- Relator(a)
- Ministro Herman Benjamin
- Órgão julgador
- Segunda Turma
- Data do julgamento
- 07/05/2019
- Data de publicação
- 31/05/2019
STJ – Acórdão, Rel. Ministro Herman Benjamin, Segunda Turma, j. 07/05/2019, p. 31/05/2019
ADMINISTRATIVO. SERVIDOR PÚBLICO. ANALISTA DO MPU. REMOÇÃO. ARTIGO 28, § 1º, DA LEI 11.415/2006. PERMANÊNCIA MÍNIMA DE TRÊS ANOS. PRETERIÇÃO. NOMEAÇÃO DE CANDIDATOS PARA A VAGA PRETENDIDA. AUSÊNCIA DE PREJUÍZO À ADMINISTRAÇÃO. VIOLAÇÃO AO ART. 1.022 DO CPC/2015 NÃO CONFIGURADA. HONORÁRIOS ADVOCATÍCIOS MAJORADOS, CONFORME ART. 85, § 11, DO CPC/2015 1. Versa-se sobre inconformismo contra acórdão do Tribunal de origem, que permitiu à servidora pública do MPU participar de concurso de remoção, independentemente do prazo mínimo de três anos de exercício no cargo, conforme previsto no art. 28, § 1º, da Lei 11.415/2006. 2. A lei, ao fixar o prazo mínimo de três anos para participação em concurso de remoção, ressalva a remoção no interesse da administração e, prima facie, caracteriza preterição injustificável a lotação dos novos concursados nas vagas remanescentes ao concurso de remoção, em detrimento dos mais antigos do concurso anterior que não têm os três anos de exercício no cargo.

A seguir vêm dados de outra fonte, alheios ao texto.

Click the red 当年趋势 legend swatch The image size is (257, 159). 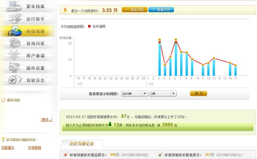[x=89, y=27]
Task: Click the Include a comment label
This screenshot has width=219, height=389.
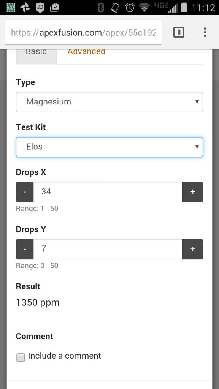Action: 65,356
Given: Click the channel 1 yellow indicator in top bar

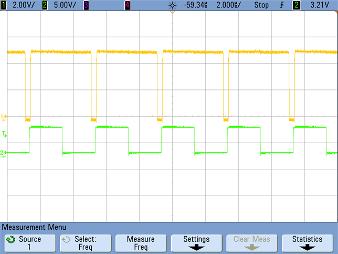Looking at the screenshot, I should pos(4,5).
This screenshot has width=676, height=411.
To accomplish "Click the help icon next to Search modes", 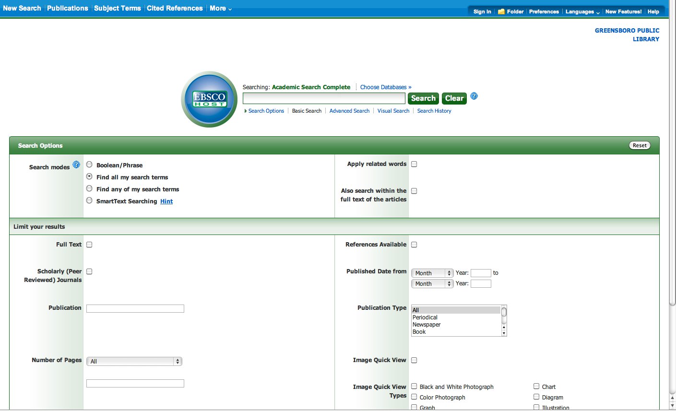I will coord(76,164).
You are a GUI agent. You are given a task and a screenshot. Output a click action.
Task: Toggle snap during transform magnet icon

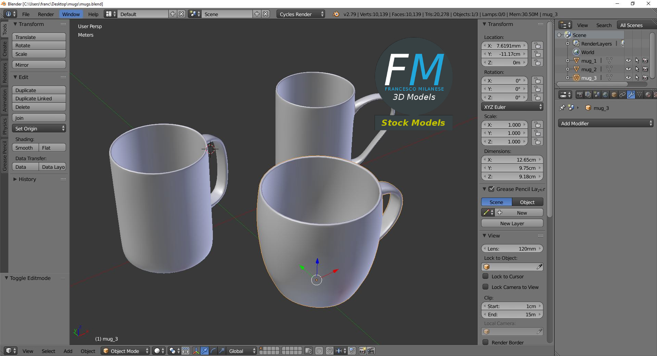tap(329, 351)

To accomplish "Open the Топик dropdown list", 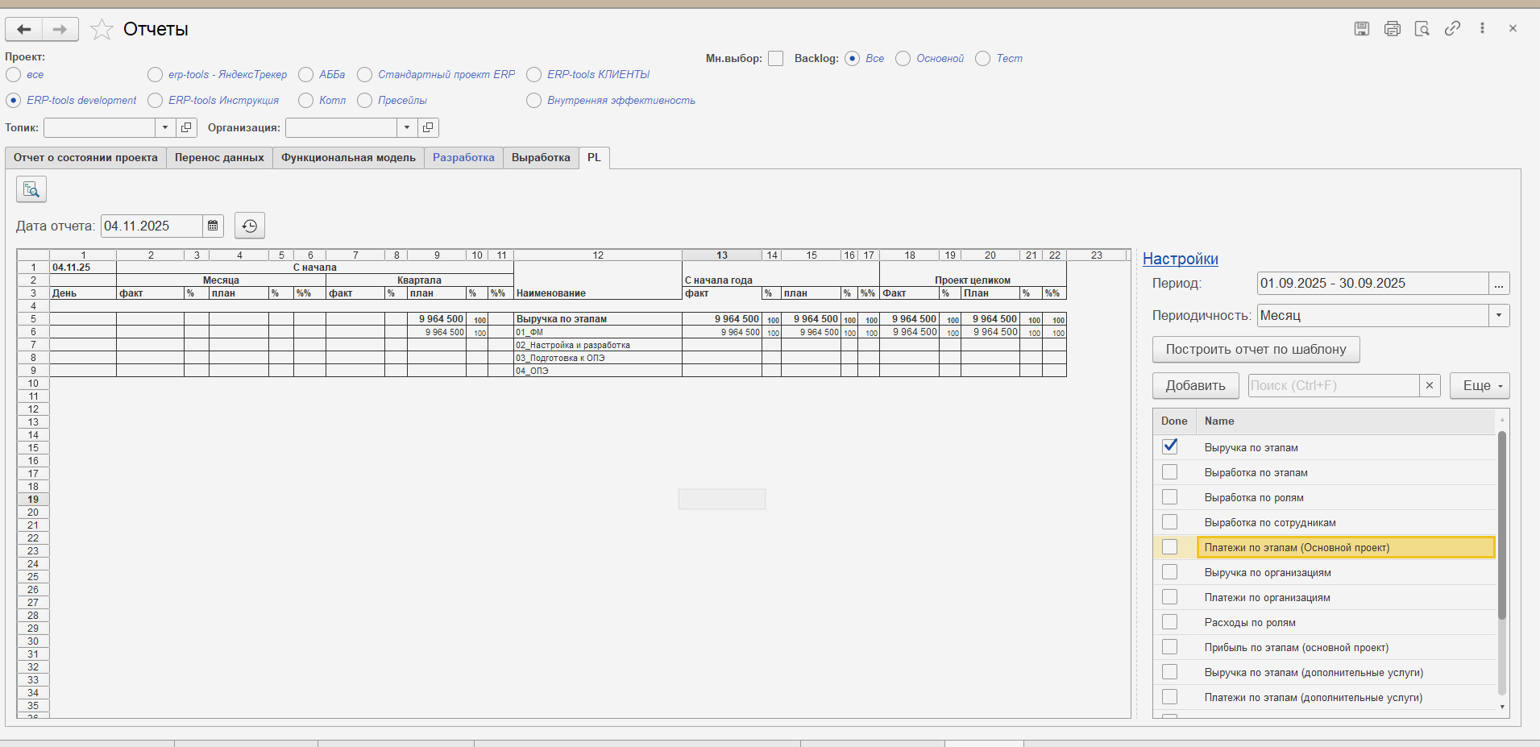I will [165, 127].
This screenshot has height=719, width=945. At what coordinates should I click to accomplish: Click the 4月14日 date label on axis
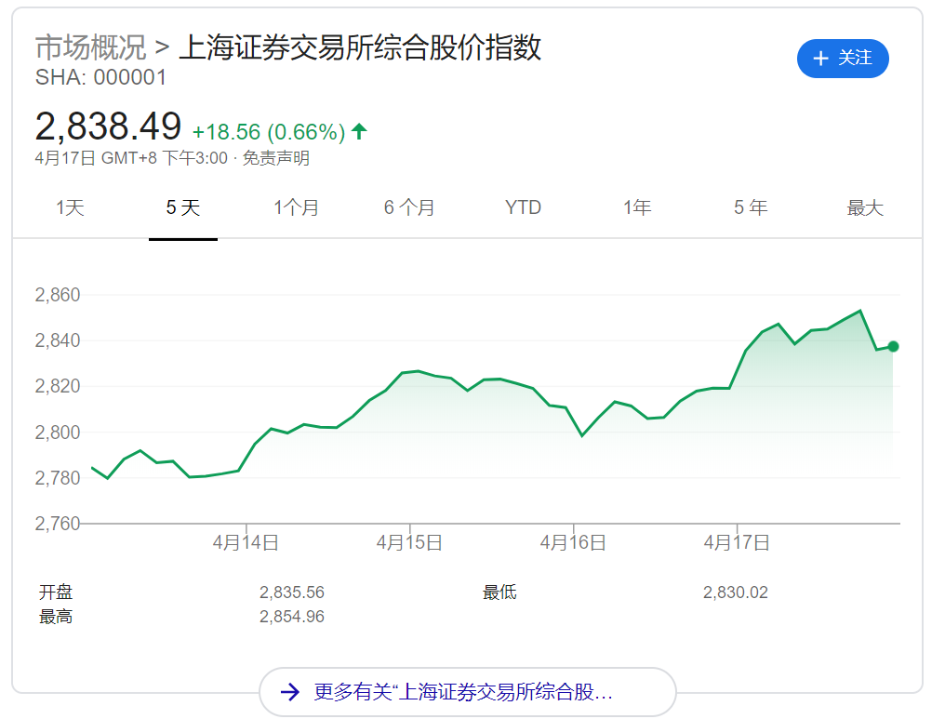246,542
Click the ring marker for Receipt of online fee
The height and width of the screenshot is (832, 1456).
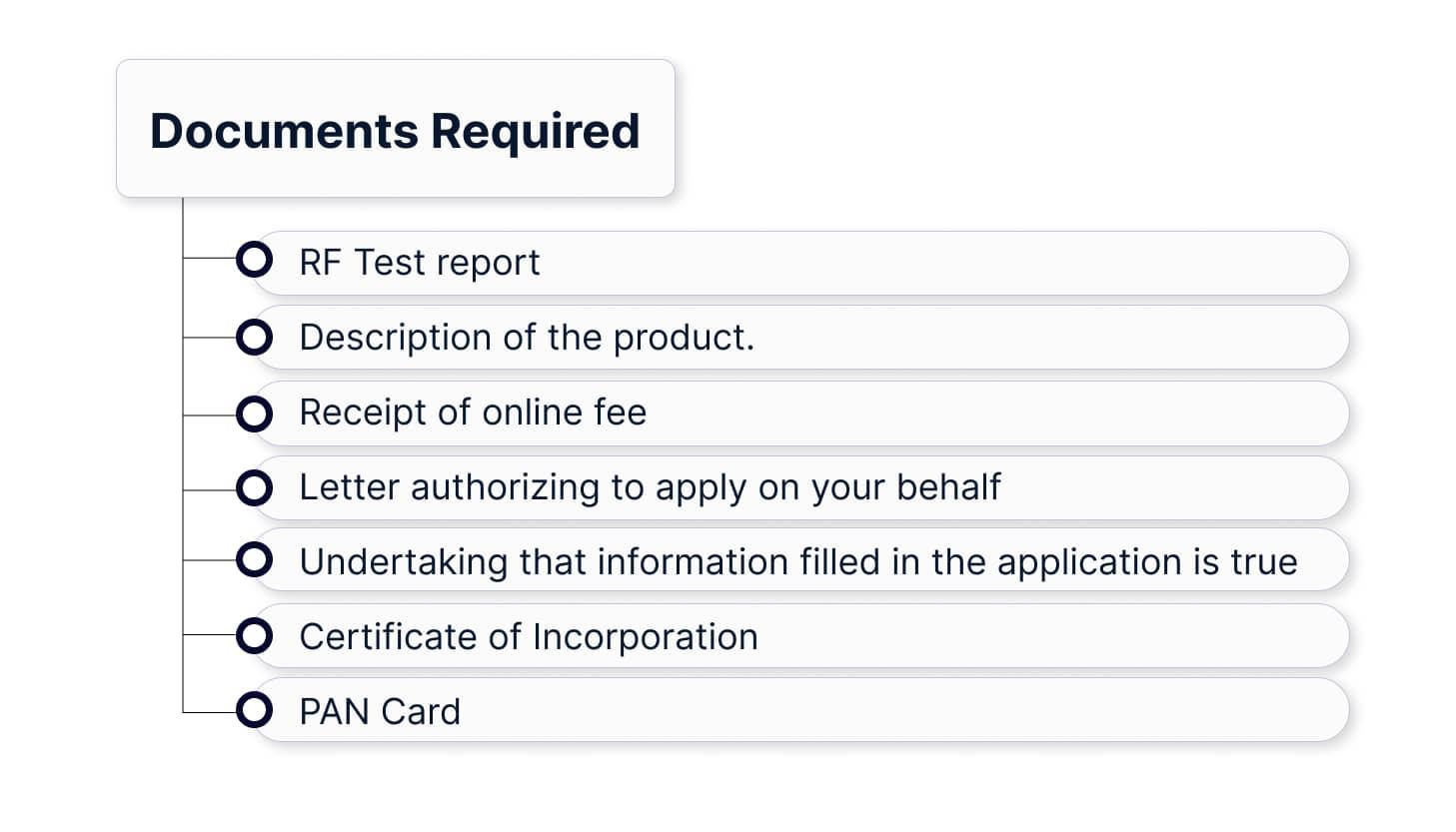(x=254, y=414)
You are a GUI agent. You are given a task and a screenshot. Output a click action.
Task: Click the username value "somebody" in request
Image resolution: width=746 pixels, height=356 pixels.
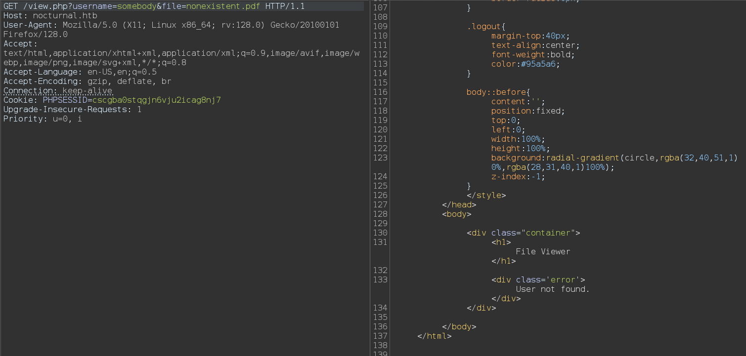(136, 6)
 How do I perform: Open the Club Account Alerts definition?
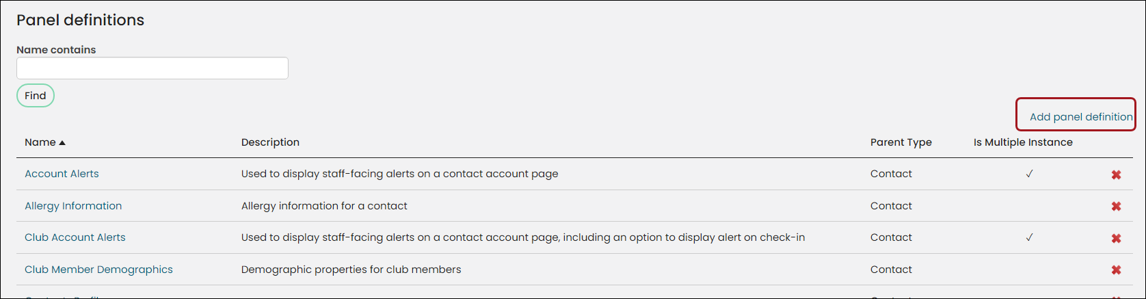pyautogui.click(x=75, y=237)
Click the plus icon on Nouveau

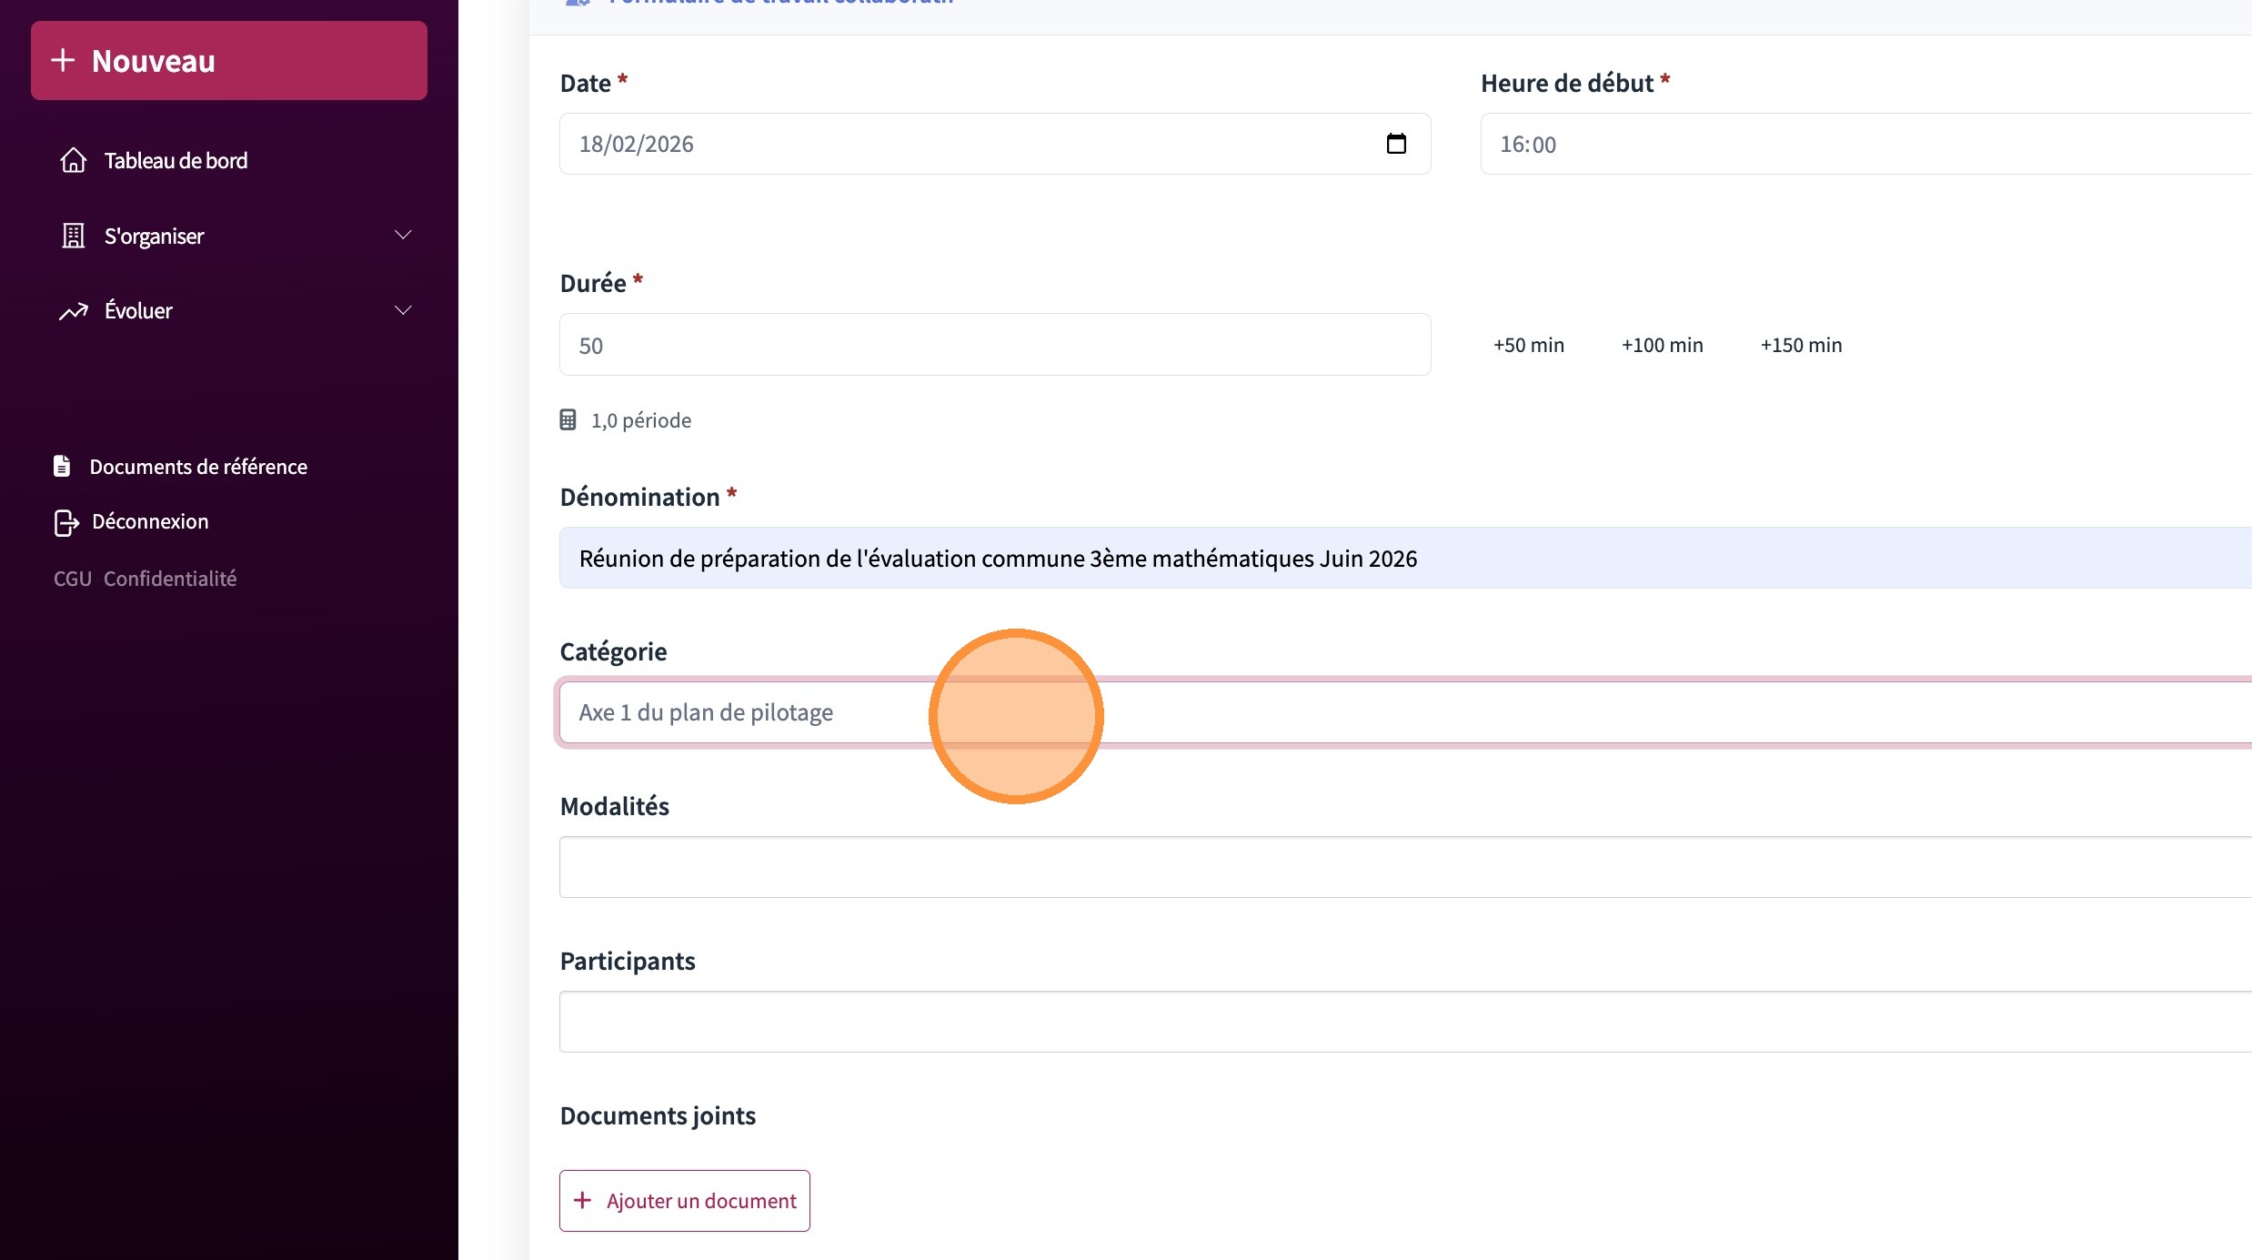coord(63,60)
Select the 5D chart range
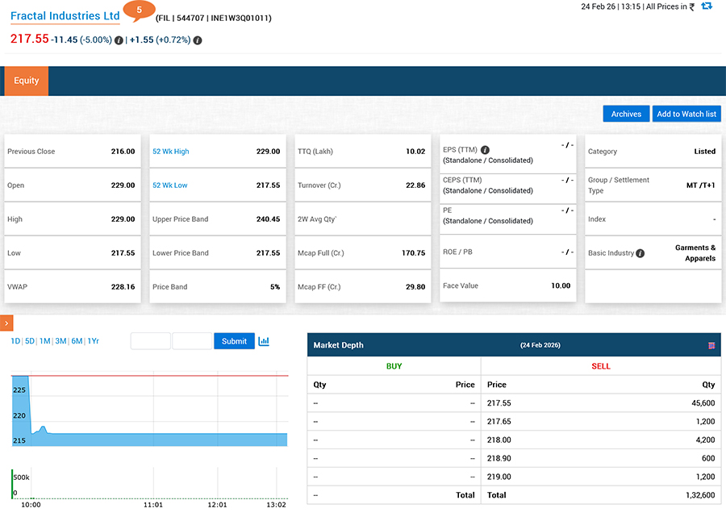This screenshot has width=726, height=521. [30, 341]
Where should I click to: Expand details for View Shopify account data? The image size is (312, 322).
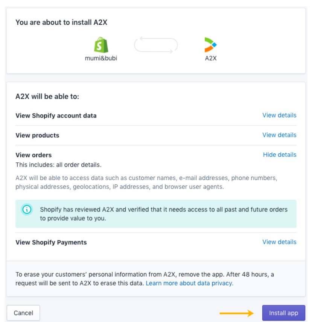click(x=279, y=115)
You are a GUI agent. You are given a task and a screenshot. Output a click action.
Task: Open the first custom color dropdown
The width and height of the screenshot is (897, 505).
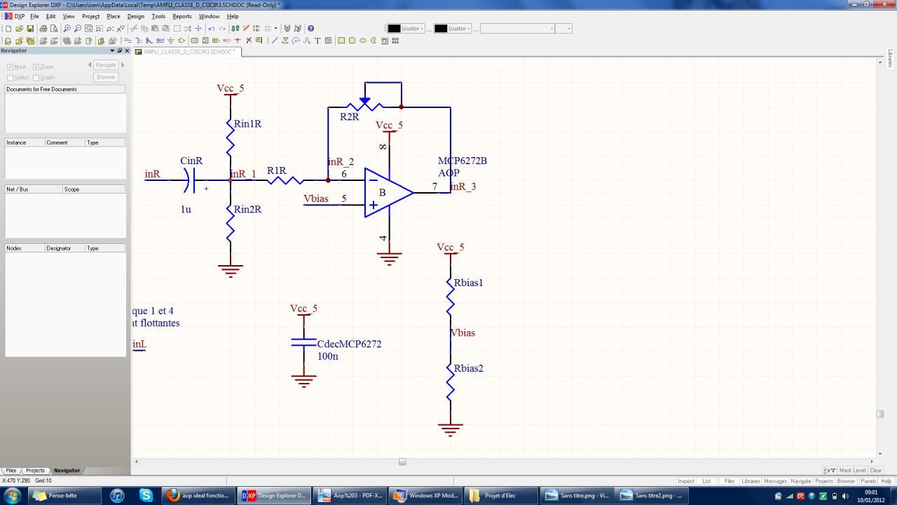click(423, 29)
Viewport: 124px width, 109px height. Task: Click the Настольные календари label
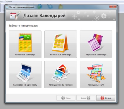pos(61,55)
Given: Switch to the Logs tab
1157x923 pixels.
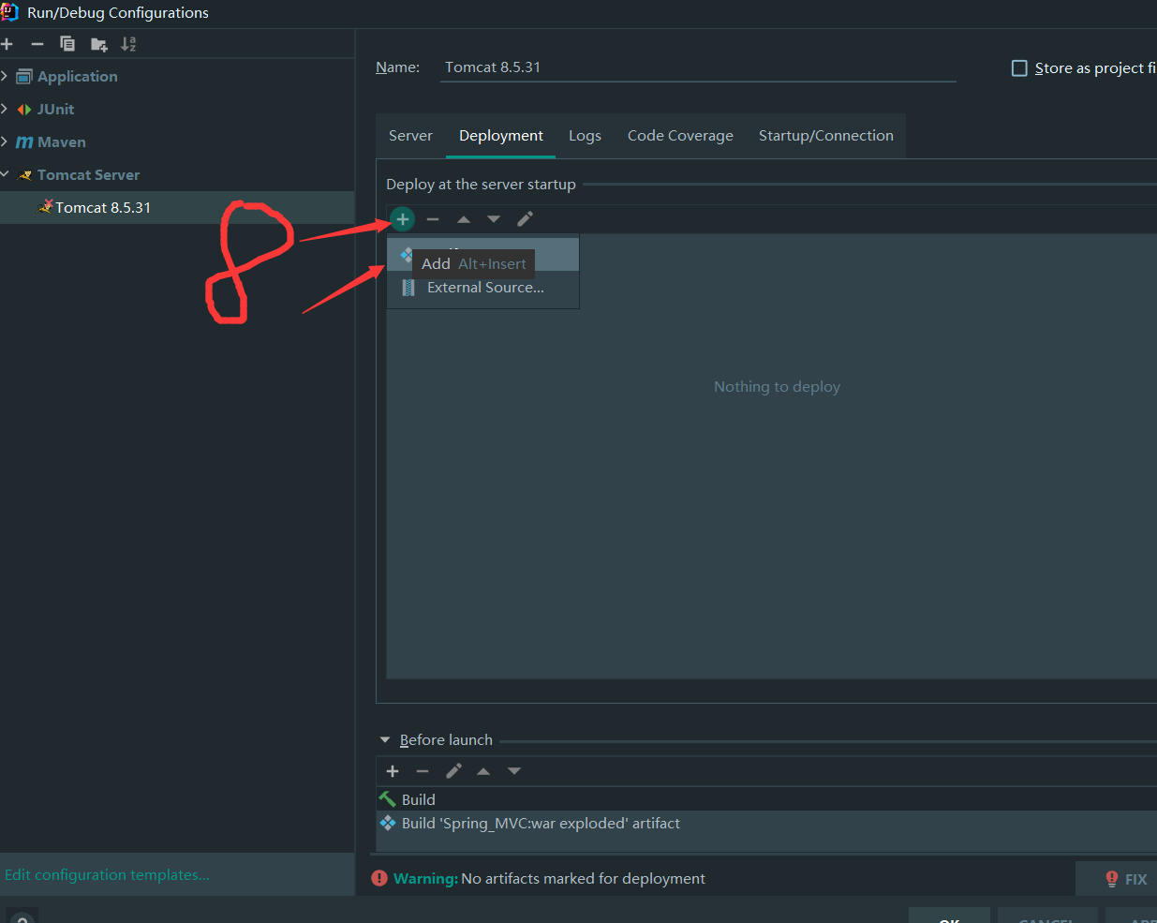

Nesse contexto, é de se possibilitar à recorrida a participação no concurso de remoção quanto às vagas remanescentes, sendo-lhe ofertadas, se atendidos os demais requisitos, as vagas remanescentes na cidade para a qual deseja transferir-se. Nesse mesmo sentido: REsp 1.678.491/SC, Rel. Ministro Herman Benjamin, Segunda Turma, DJe 13.9.2017. 3. Agravo Interno não provido. (AgInt no REsp n. 1.704.063/RS, relator Ministro Herman Benjamin, Segunda Turma, julgado em 7/5/2019, DJe de 31/5/2019.)